▶ _Goal of the exercise_
Copy every line of the following data that includes the string "icon".

▶ _Dataset excerpts_
....

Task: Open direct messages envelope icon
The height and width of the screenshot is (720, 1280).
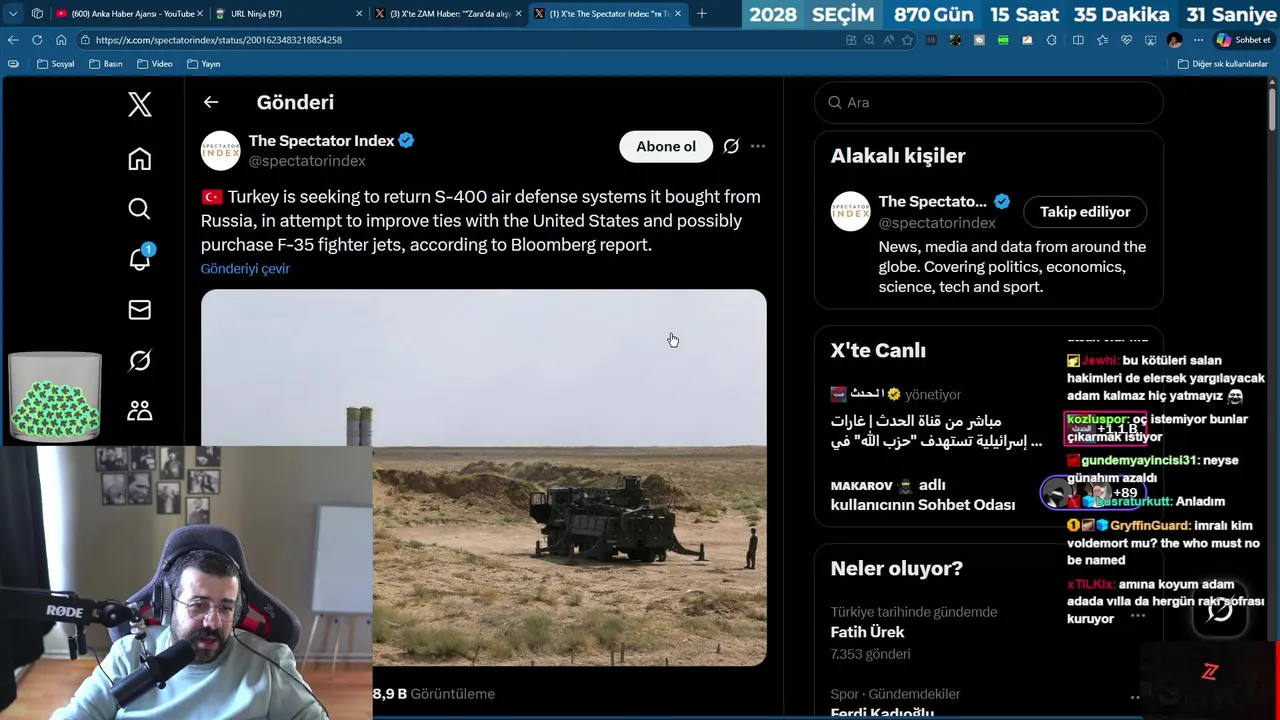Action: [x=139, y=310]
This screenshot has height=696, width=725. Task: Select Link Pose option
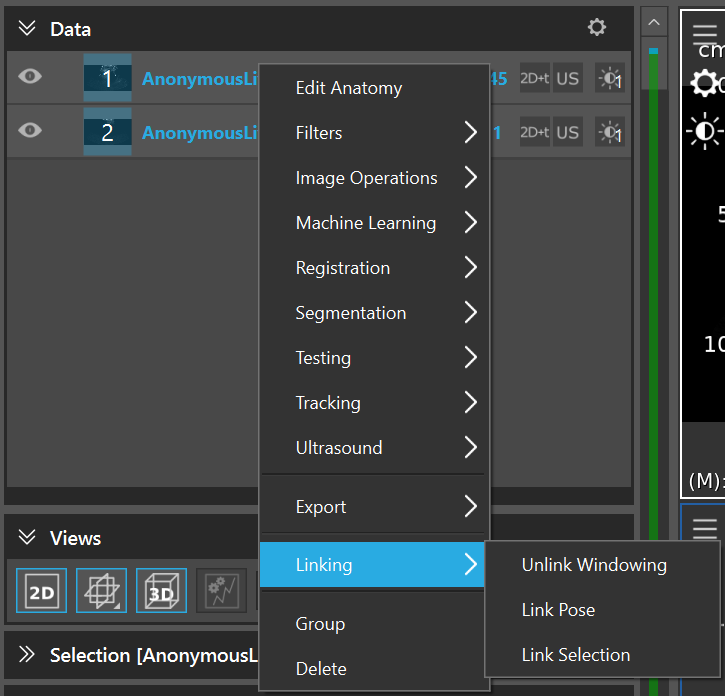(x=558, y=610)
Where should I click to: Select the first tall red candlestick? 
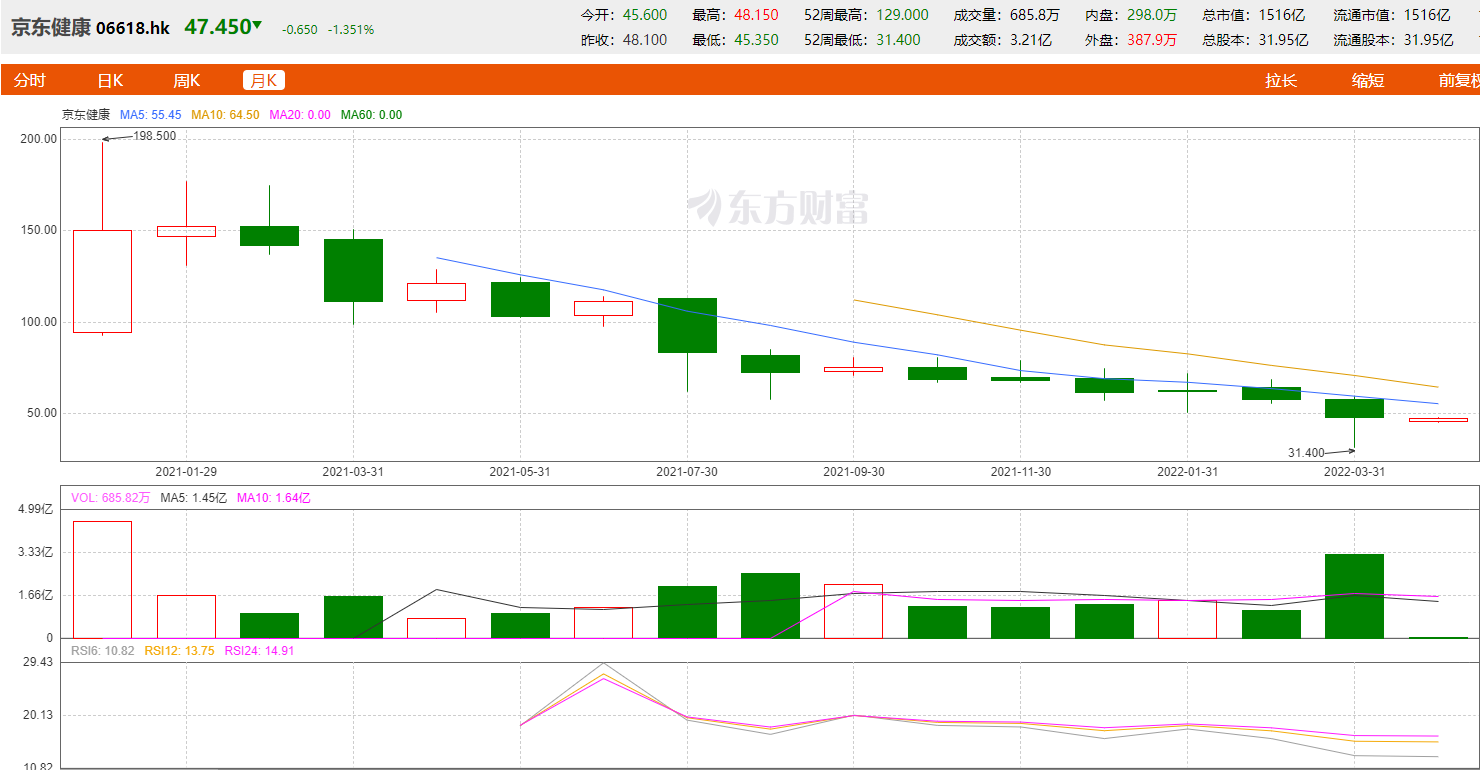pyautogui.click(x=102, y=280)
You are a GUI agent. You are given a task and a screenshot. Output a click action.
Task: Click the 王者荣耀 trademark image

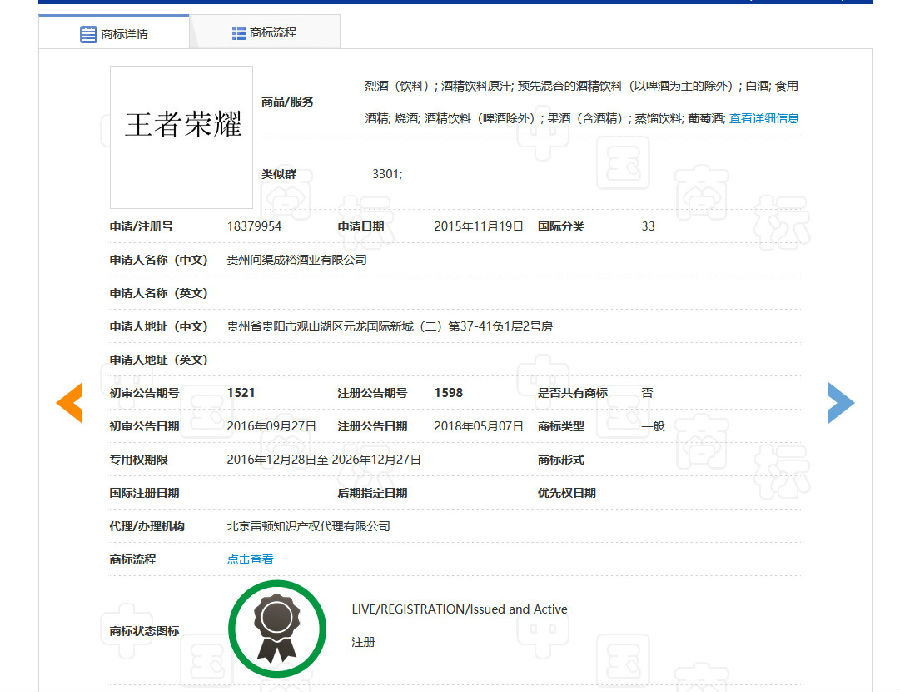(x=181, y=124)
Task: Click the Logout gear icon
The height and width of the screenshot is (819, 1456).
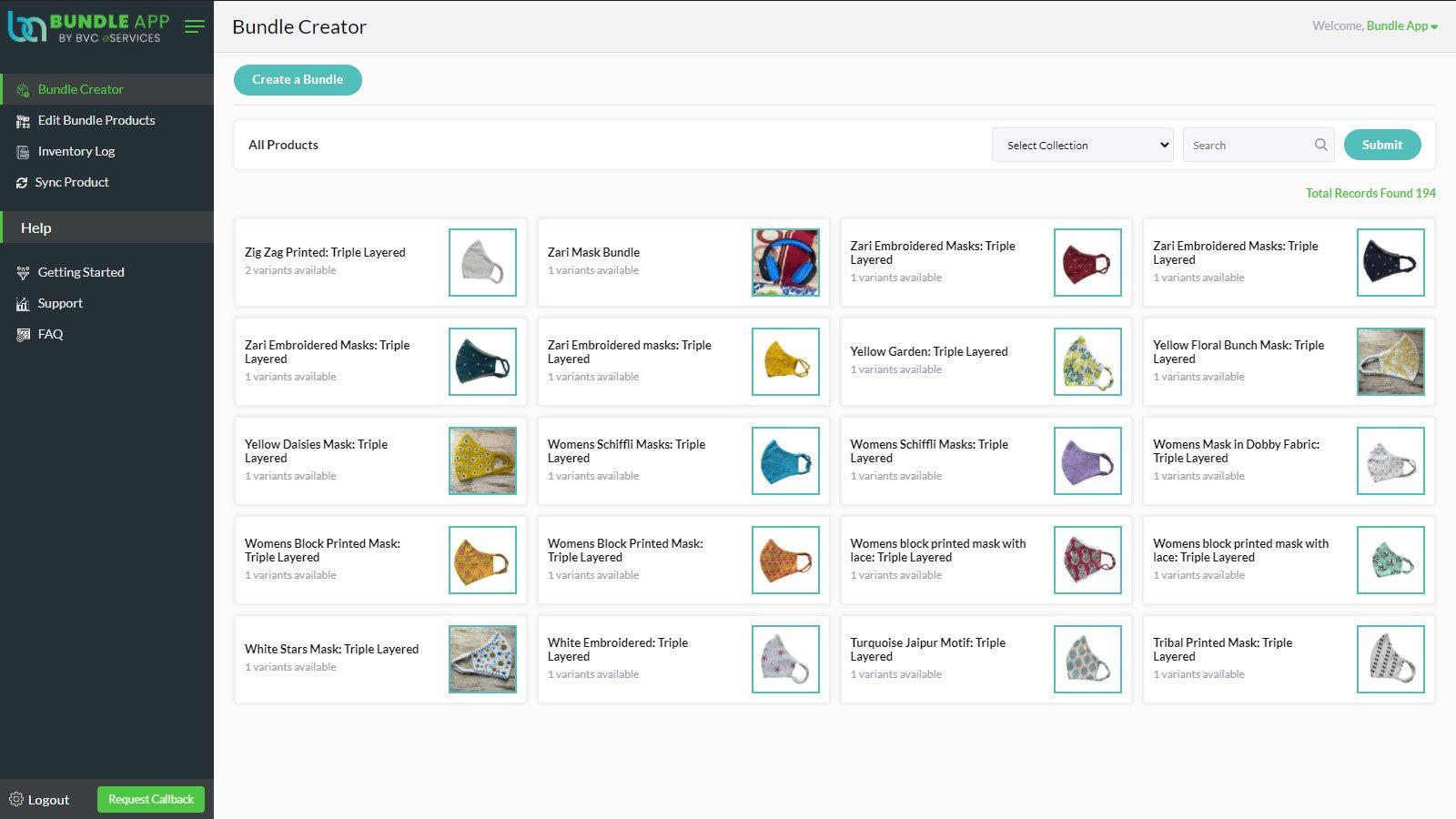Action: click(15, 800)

....

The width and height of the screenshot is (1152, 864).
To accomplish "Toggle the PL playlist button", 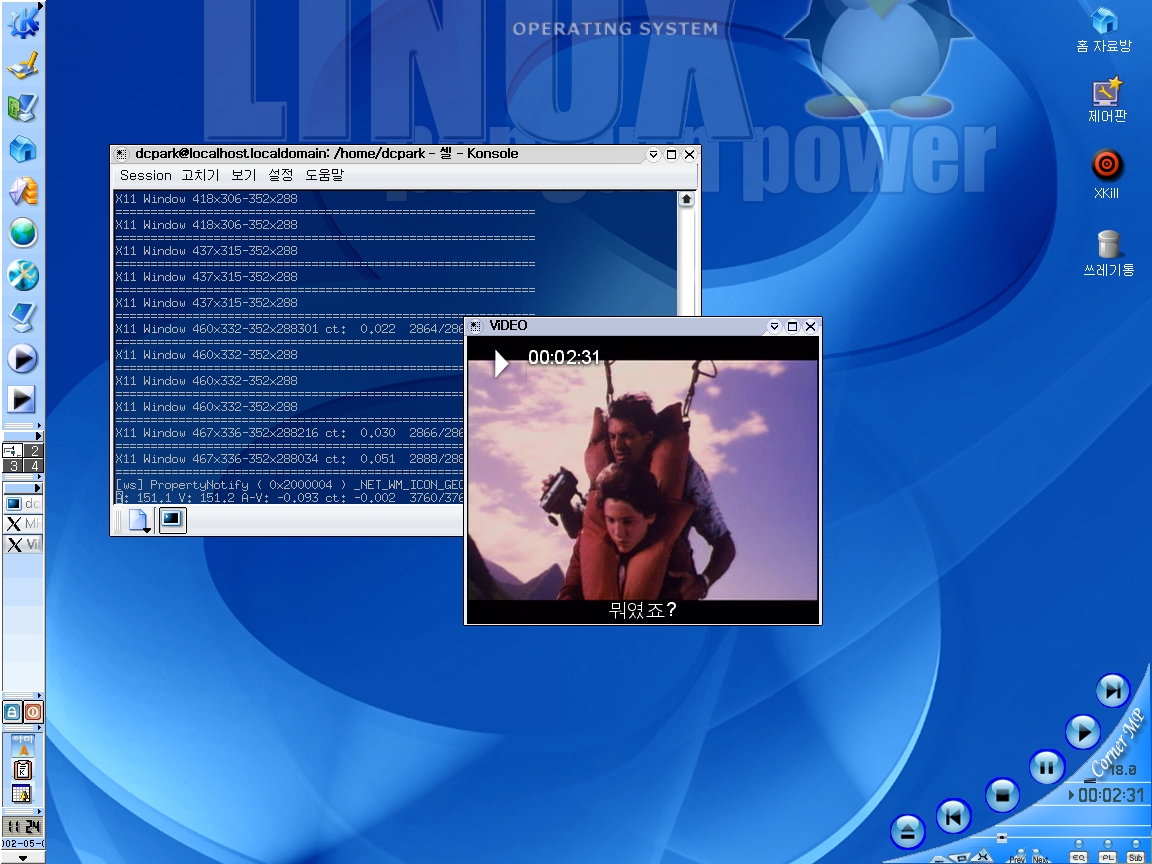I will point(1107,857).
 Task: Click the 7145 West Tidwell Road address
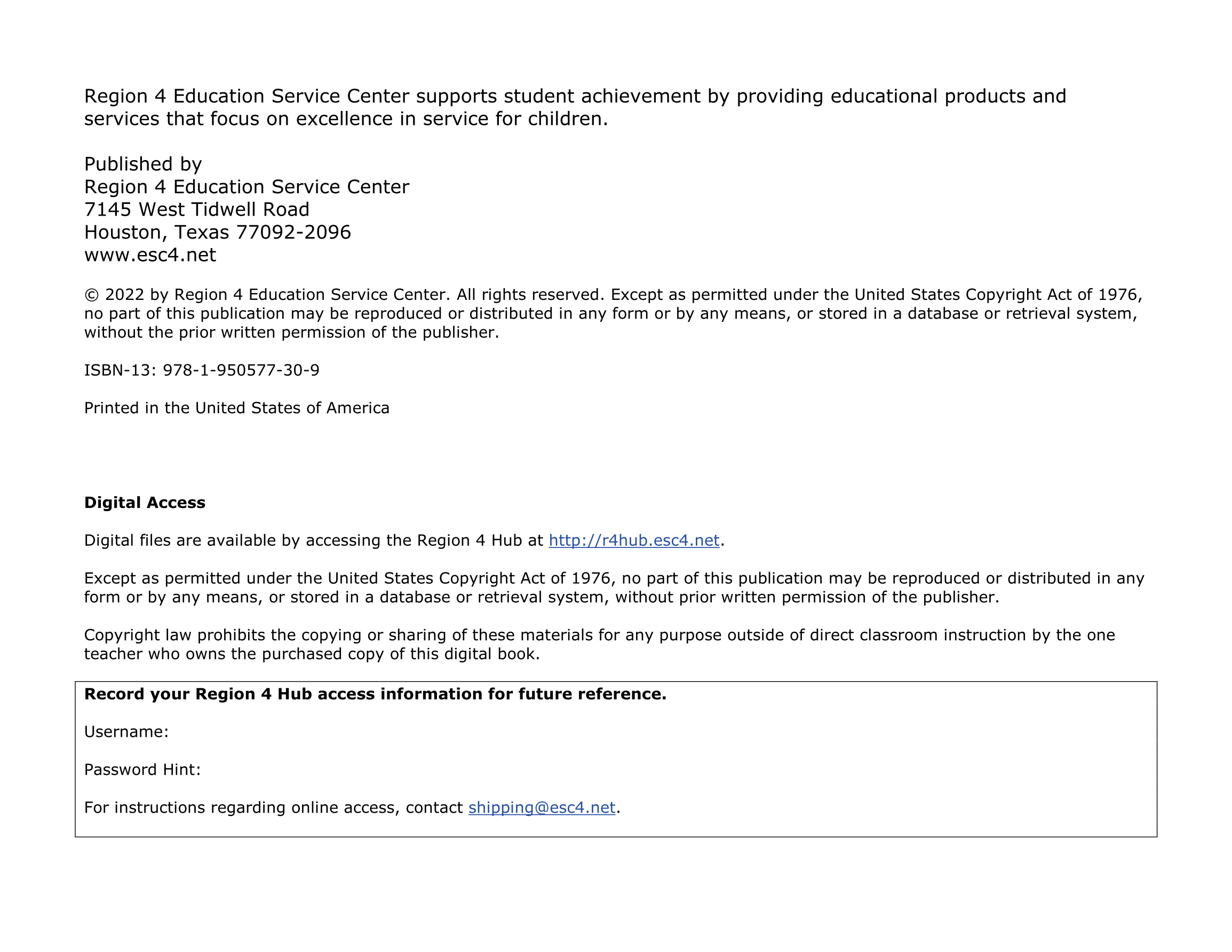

....

▶ _Response to the task_
Task: Open direct messages envelope icon
Task: Click the Logout gear icon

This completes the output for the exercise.